Venezuela’s crude and fuel shipments to Cuba dropped by nearly 13 percent during the first semester of the year, according to PDVSA documents viewed by Reuters, which state that the fall in exports to the island in 2017 was mainly evidenced in crude sent to Cuban refineries, which was down by 21 percent to 42,310 barrels per day.

Overall, PDVSA sent an average 72,350 bpd to Cuba during the first half of 2017, nearly 13 percent less than last year during the same period, according to a PDVSA internal report, while last year Venezuela partially compensated for the shortfall in crude shipments by sending Cuba more refined products, but this year’s data showed that the amounts of fuel sent remained practically unchanged at around 30,040 bpd.

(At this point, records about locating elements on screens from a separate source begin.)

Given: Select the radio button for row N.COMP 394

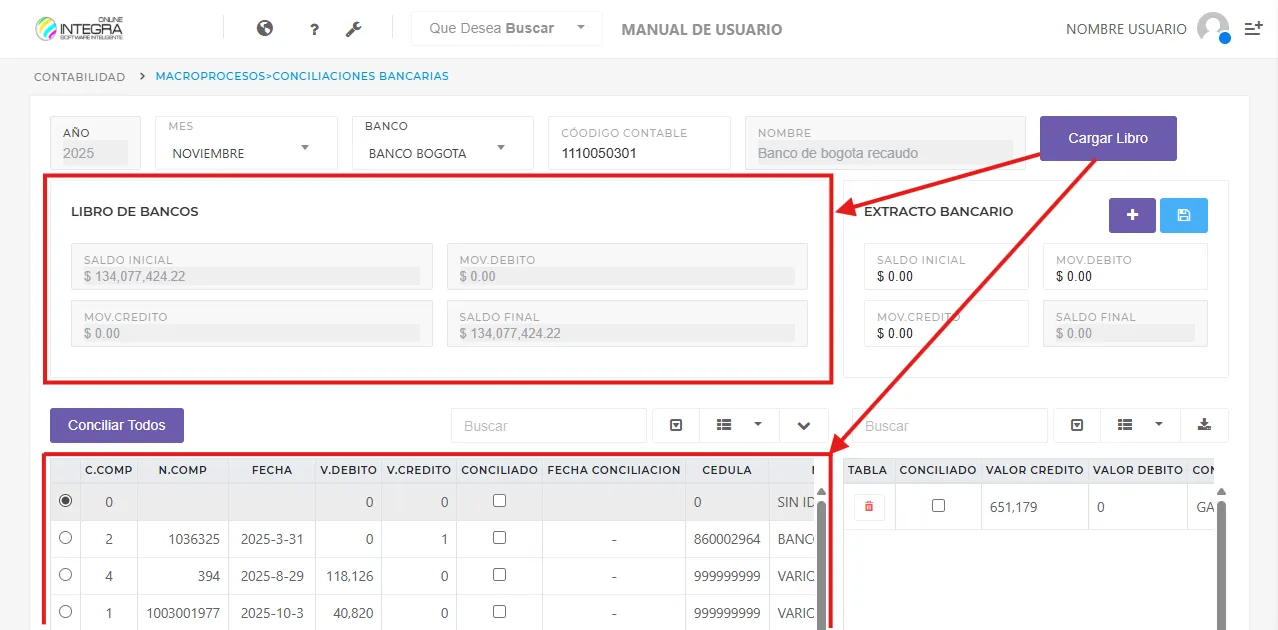Looking at the screenshot, I should tap(64, 575).
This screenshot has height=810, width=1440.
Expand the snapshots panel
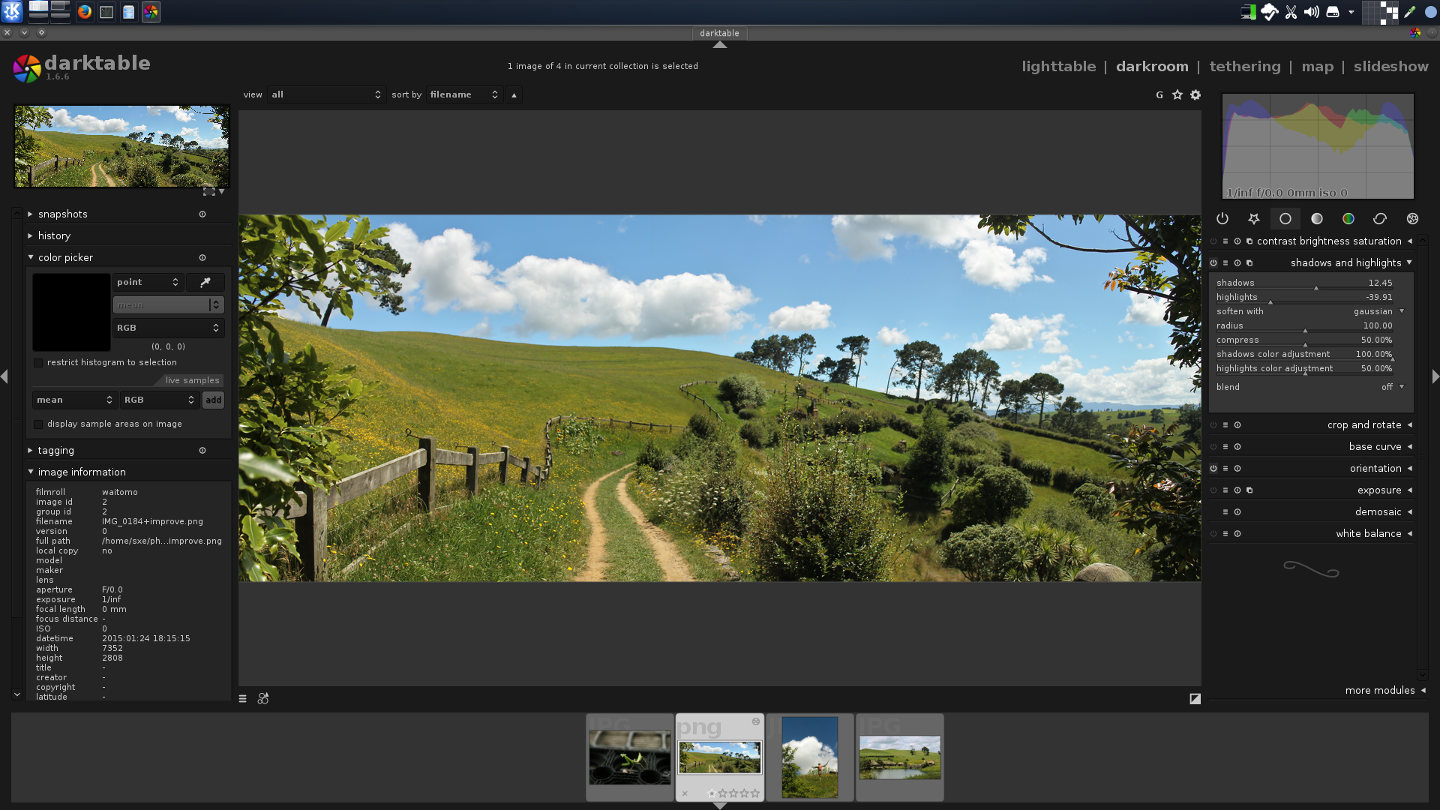tap(62, 214)
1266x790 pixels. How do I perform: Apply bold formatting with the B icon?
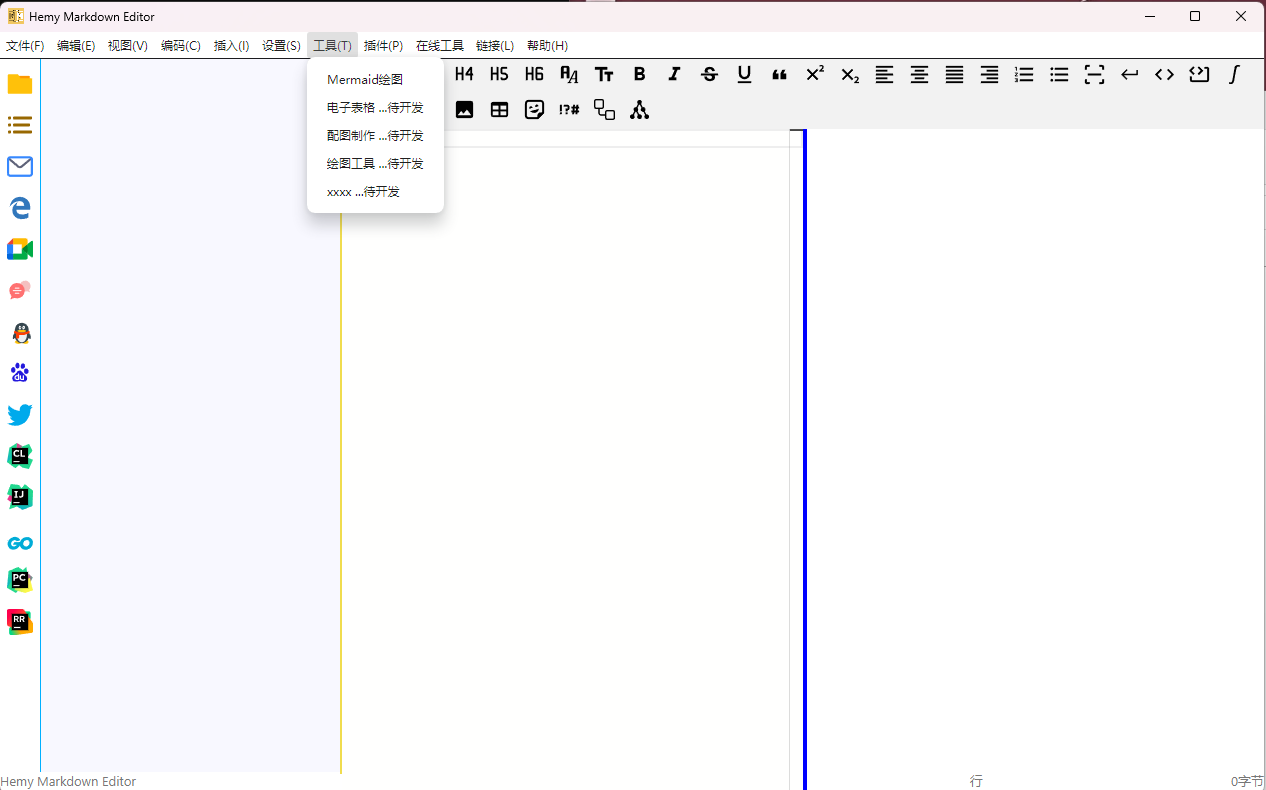pos(639,74)
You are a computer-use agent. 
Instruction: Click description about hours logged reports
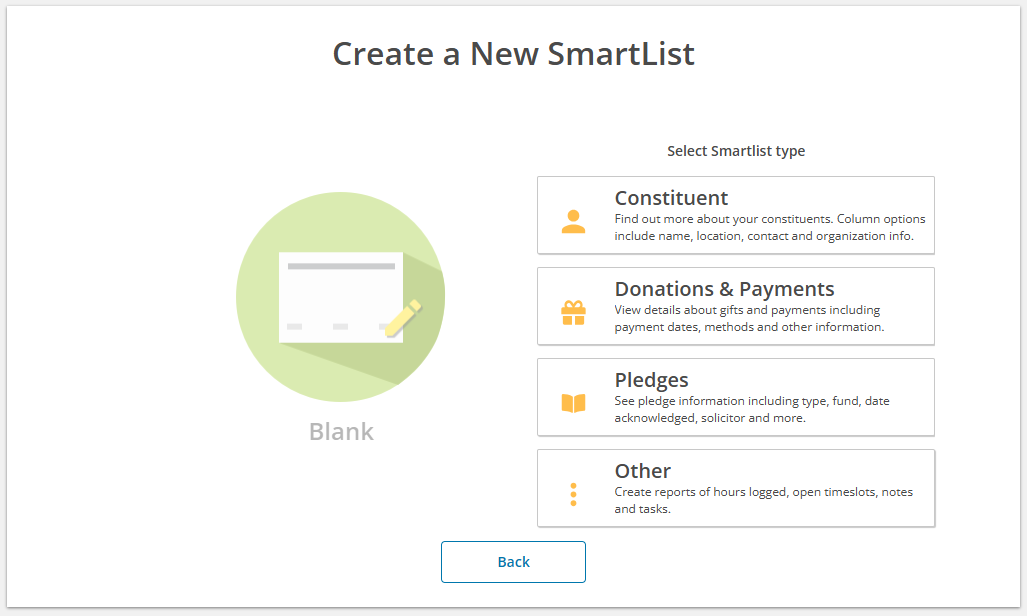tap(764, 500)
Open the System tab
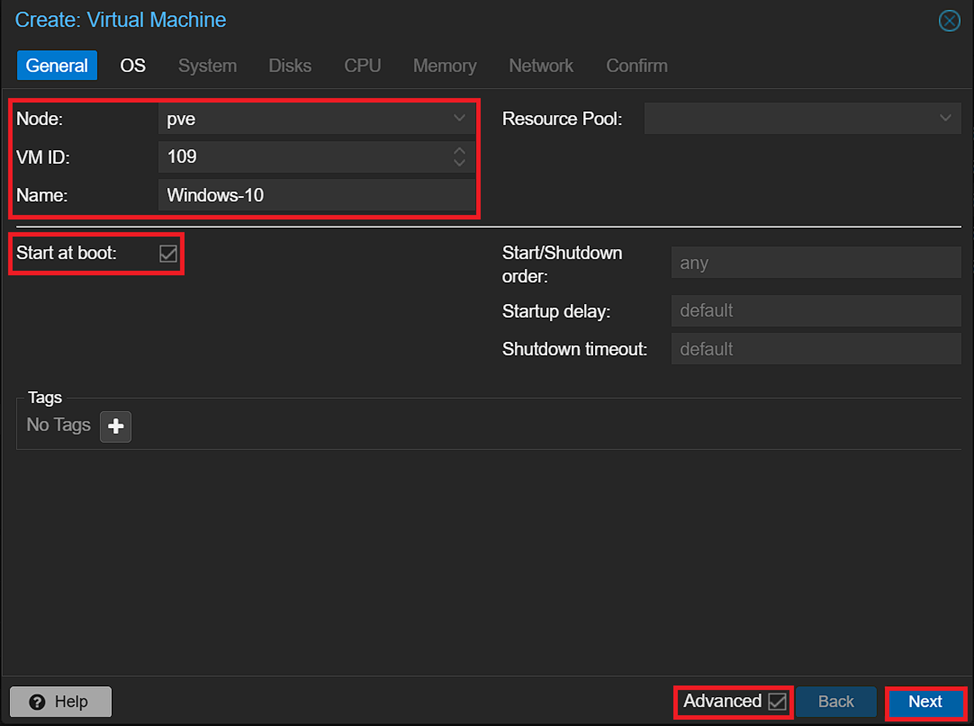The width and height of the screenshot is (974, 726). click(x=207, y=66)
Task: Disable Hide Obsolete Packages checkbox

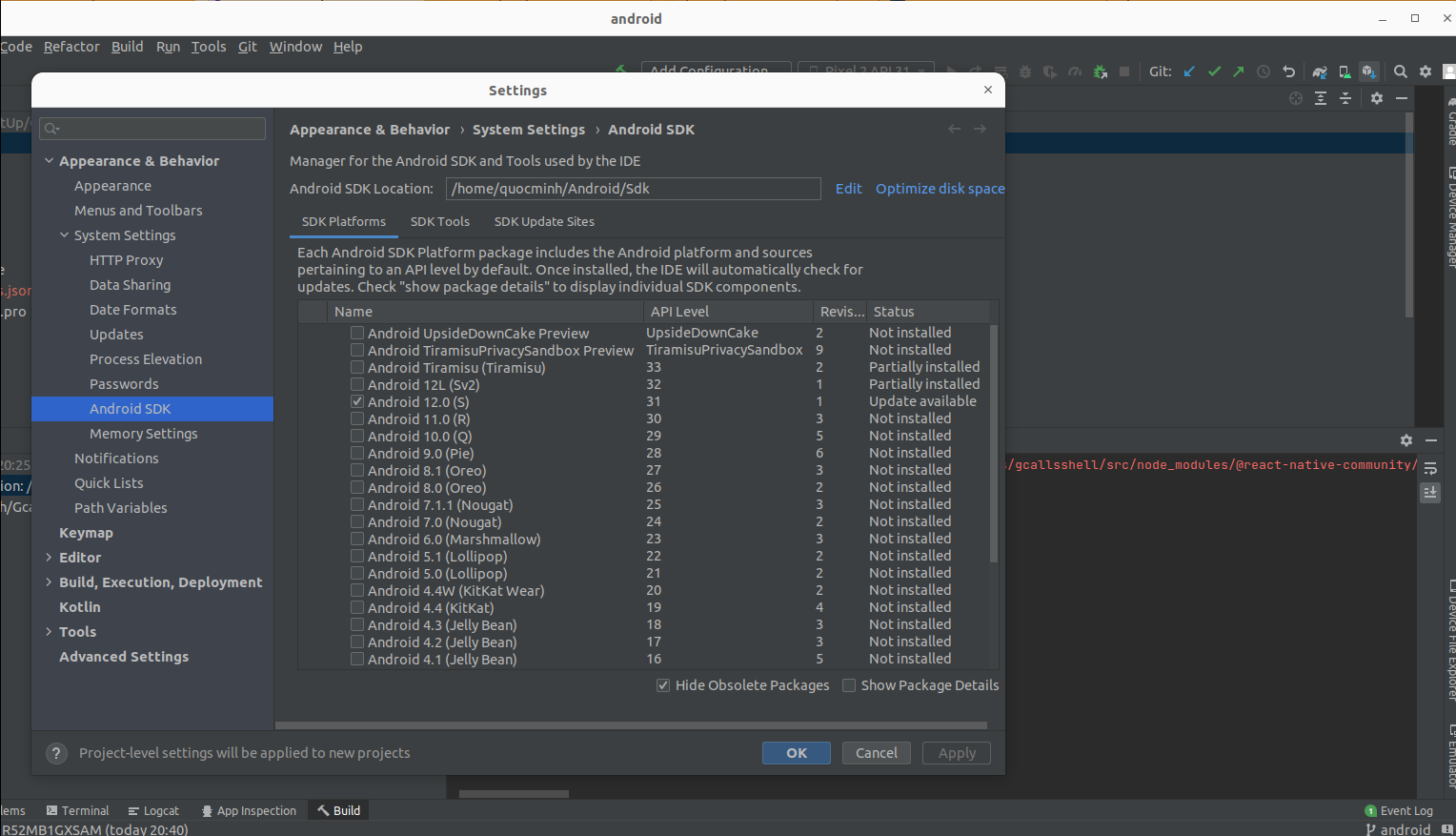Action: click(663, 685)
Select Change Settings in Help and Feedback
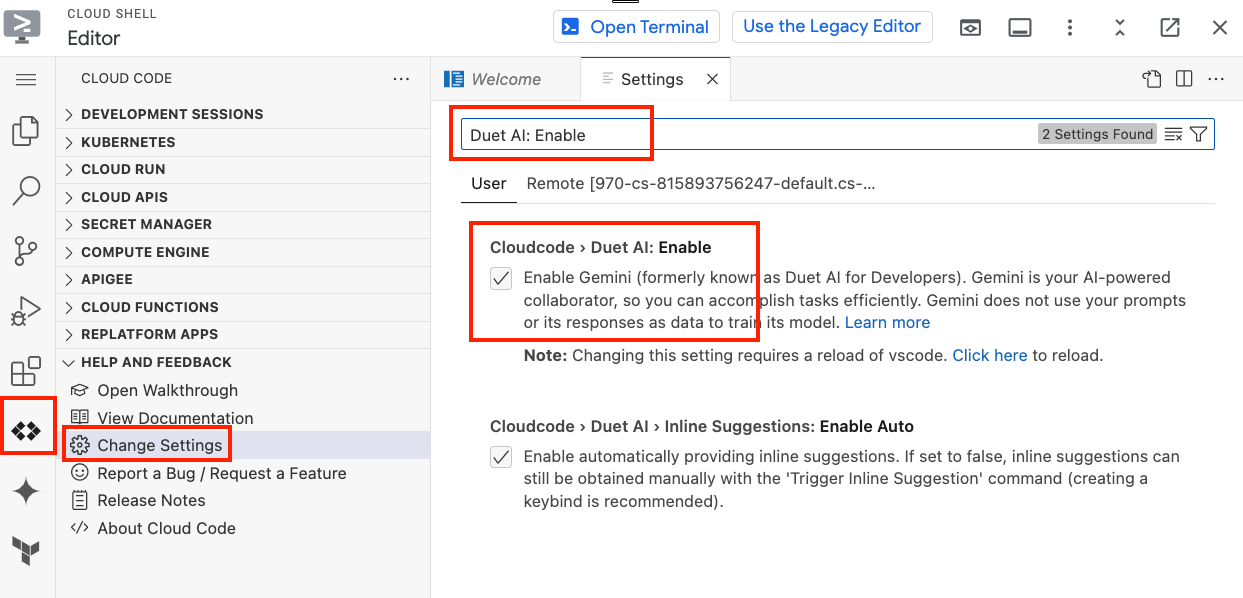The image size is (1243, 598). pyautogui.click(x=159, y=445)

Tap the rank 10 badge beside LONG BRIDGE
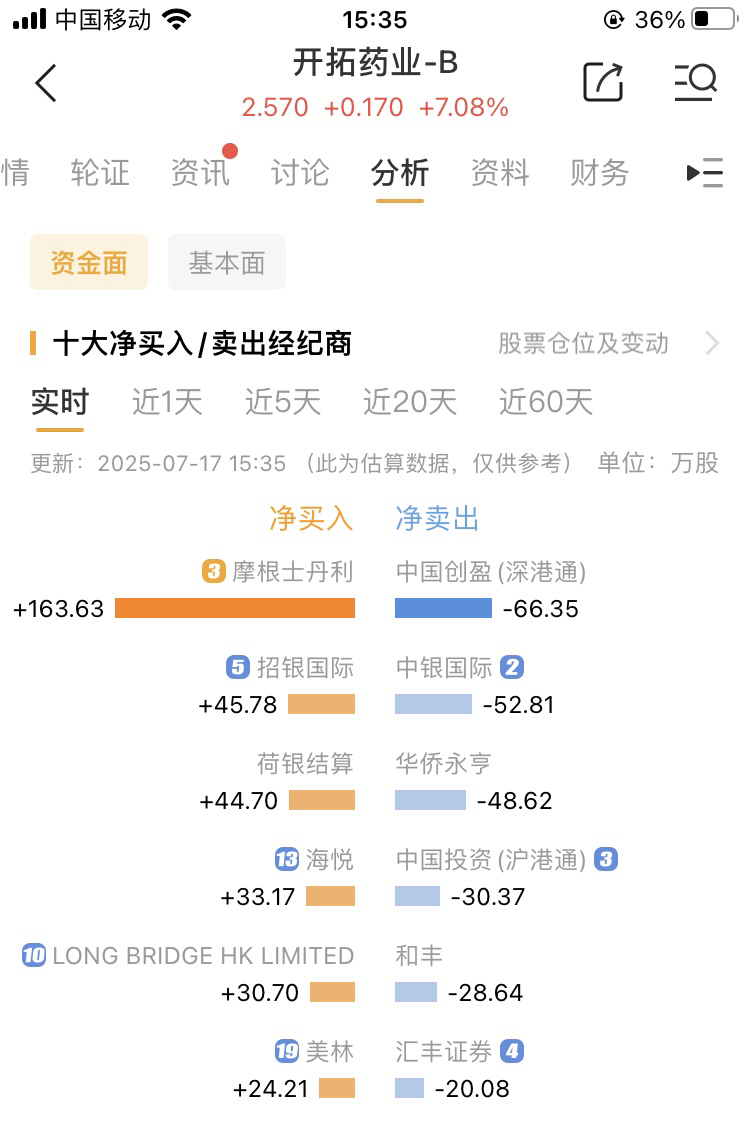[x=34, y=955]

The drop in Venezuelan fuel imports provoked fuel and electricity shortages in Cuba, whose economy heavily depends on Venezuela under a series of bilateral cooperation agreements signed as of 2000, which was the starting point from which Cuba started to receive a significant amount of Venezuelan oil in recent years, and in exchange for this crude, La Habana has sent doctors and other services, such as sports trainers, to the South American nation.

The decline in oil shipments began back in 2008, when exports peaked at 115,000 bpd, due mainly to a drop in crude exports, but the precarious shape of Venezuelan refineries also affected fuel shipments this year, and in addition to rationing gasoline and electricity to its state-owned companies, Cuba has been striving to receive imports from other producers like Russia, which it had not done for over a decade.

In one of many recent shipments, tanker Ocean Quest, filled with Russian fuel, docked at the Habana port on July 9, where it has been waiting to discharge. The tanker came from Tuapse, a terminal operated by Russian state-owned oil company Rosneft, according to Reuters’ vessel monitoring data.